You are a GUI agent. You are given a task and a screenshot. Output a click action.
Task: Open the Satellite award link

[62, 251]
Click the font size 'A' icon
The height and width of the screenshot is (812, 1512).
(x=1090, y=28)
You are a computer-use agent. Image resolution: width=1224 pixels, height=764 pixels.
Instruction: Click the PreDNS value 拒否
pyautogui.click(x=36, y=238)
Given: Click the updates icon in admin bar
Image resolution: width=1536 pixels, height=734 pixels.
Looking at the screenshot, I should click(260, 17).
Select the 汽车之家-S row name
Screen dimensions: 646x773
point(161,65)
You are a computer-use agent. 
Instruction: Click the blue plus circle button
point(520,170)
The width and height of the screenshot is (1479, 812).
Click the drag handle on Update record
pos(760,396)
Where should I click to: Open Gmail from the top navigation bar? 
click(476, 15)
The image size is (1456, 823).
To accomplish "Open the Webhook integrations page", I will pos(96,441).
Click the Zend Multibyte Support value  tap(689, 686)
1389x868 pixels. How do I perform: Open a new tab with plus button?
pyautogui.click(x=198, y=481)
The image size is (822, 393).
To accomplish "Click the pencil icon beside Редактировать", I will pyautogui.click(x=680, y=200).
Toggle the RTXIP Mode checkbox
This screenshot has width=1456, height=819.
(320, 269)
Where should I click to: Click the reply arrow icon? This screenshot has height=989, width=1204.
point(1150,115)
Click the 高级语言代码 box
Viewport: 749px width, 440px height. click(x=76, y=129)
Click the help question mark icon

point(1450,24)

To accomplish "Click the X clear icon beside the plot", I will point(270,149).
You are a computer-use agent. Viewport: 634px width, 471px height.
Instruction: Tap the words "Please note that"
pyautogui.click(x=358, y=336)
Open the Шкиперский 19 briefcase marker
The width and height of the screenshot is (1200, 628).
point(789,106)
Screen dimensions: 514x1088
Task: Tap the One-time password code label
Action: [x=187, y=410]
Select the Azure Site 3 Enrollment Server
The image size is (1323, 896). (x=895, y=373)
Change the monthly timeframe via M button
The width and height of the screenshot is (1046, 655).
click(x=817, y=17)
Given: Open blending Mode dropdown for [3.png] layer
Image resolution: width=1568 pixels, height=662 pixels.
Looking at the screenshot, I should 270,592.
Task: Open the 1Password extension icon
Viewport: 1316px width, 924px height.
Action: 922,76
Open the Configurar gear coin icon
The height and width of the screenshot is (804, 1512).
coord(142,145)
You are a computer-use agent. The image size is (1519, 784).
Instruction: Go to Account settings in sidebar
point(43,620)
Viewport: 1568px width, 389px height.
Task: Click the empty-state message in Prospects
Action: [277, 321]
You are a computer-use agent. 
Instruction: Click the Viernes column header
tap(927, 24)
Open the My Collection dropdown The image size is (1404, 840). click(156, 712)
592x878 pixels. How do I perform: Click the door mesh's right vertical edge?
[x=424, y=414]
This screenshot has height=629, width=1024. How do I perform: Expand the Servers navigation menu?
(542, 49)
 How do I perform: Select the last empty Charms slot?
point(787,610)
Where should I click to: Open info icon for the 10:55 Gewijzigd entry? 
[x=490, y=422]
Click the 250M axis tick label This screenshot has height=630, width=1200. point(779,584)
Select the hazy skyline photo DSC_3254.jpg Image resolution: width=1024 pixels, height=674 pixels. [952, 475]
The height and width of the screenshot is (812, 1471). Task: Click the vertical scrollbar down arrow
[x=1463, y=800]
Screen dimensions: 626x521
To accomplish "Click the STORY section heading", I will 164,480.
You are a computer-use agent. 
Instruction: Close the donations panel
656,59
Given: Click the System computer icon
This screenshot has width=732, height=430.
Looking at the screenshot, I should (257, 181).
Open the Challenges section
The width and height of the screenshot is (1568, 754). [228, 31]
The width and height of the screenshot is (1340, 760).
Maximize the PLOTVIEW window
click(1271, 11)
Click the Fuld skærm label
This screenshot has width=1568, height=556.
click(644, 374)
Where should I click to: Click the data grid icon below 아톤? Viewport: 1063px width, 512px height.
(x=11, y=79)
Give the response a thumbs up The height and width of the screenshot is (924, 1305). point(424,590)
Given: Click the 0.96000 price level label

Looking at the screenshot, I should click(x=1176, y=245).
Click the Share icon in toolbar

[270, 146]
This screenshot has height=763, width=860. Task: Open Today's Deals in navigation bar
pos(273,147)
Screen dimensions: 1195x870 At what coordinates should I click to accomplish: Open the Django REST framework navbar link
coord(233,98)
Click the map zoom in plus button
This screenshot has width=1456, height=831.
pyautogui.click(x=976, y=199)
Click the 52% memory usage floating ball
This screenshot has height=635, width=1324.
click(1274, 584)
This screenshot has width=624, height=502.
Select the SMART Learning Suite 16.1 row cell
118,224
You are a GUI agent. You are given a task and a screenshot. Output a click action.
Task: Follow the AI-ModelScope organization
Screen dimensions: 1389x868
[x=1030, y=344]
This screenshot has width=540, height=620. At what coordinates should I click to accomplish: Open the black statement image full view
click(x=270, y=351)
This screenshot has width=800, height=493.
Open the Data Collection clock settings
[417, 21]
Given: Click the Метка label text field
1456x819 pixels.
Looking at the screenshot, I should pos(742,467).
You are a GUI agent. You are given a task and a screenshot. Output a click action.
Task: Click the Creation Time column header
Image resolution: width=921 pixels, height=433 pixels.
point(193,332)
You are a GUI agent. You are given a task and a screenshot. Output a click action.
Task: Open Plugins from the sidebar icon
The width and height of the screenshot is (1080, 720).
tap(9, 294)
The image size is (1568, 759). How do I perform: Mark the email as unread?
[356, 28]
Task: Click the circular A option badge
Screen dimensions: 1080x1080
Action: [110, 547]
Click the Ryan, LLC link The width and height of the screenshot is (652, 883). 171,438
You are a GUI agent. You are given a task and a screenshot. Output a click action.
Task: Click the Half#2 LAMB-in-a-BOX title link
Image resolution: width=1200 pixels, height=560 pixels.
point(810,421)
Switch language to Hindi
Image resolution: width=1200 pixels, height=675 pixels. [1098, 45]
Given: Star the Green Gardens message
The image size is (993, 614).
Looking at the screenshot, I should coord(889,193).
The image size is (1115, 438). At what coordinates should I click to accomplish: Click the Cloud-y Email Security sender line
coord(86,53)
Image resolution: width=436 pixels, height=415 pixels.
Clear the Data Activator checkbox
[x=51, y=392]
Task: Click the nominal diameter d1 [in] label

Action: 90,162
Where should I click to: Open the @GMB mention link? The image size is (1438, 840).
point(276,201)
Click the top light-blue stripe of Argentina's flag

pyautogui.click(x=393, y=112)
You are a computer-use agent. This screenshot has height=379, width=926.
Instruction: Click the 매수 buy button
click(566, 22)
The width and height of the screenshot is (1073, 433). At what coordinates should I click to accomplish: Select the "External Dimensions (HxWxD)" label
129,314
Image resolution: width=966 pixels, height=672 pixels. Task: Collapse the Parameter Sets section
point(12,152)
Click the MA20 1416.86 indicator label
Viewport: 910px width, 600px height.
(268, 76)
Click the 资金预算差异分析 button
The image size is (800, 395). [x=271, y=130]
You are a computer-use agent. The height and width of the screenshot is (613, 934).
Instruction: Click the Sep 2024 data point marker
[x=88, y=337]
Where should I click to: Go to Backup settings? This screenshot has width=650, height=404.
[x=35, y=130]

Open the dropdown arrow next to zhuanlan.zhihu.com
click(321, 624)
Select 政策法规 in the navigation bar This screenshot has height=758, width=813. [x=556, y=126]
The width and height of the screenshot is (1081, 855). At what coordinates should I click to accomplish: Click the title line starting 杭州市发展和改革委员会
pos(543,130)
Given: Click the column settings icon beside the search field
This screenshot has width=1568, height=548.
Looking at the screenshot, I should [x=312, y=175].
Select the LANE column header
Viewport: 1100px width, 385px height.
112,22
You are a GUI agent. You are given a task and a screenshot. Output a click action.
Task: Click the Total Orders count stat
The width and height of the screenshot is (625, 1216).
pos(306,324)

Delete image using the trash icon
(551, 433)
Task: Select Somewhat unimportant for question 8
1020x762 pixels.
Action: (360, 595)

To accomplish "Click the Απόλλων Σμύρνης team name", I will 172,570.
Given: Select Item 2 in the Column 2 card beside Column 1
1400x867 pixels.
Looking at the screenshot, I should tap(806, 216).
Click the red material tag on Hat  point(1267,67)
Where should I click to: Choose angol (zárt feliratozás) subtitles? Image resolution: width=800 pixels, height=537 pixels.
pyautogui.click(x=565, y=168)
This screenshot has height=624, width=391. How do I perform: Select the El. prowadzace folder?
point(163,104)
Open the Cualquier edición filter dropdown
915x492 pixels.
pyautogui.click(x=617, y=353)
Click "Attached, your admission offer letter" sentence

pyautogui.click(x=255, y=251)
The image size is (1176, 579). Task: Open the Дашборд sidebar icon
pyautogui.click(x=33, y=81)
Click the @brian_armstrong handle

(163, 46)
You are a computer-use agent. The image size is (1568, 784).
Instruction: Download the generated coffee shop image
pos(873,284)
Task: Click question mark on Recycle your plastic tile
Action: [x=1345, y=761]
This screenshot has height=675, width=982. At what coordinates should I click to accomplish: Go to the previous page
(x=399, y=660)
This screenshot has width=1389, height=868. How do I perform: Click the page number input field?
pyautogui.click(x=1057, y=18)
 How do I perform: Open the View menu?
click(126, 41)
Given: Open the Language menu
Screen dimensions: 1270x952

====

▶ _What is being asked_: Express as a JSON list of strings, one per line and skipping blank lines, the rows from the line containing "Click the @brian_armstrong handle" through the end of the rows.

▶ _Completed exercise_:
[
  "Click the @brian_armstrong handle",
  "(163, 46)",
  "You are a computer-use agent. The image size is (1568, 784).",
  "Instruction: Download the generated coffee shop image",
  "pos(873,284)",
  "Task: Click question mark on Recycle your plastic tile",
  "Action: [x=1345, y=761]",
  "This screenshot has height=675, width=982. At what coordinates should I click to accomplish: Go to the previous page",
  "(x=399, y=660)",
  "This screenshot has width=1389, height=868. How do I perform: Click the page number input field?",
  "pyautogui.click(x=1057, y=18)",
  " How do I perform: Open the View menu?",
  "click(126, 41)",
  "Given: Open the Language menu",
  "Screen dimensions: 1270x952"
]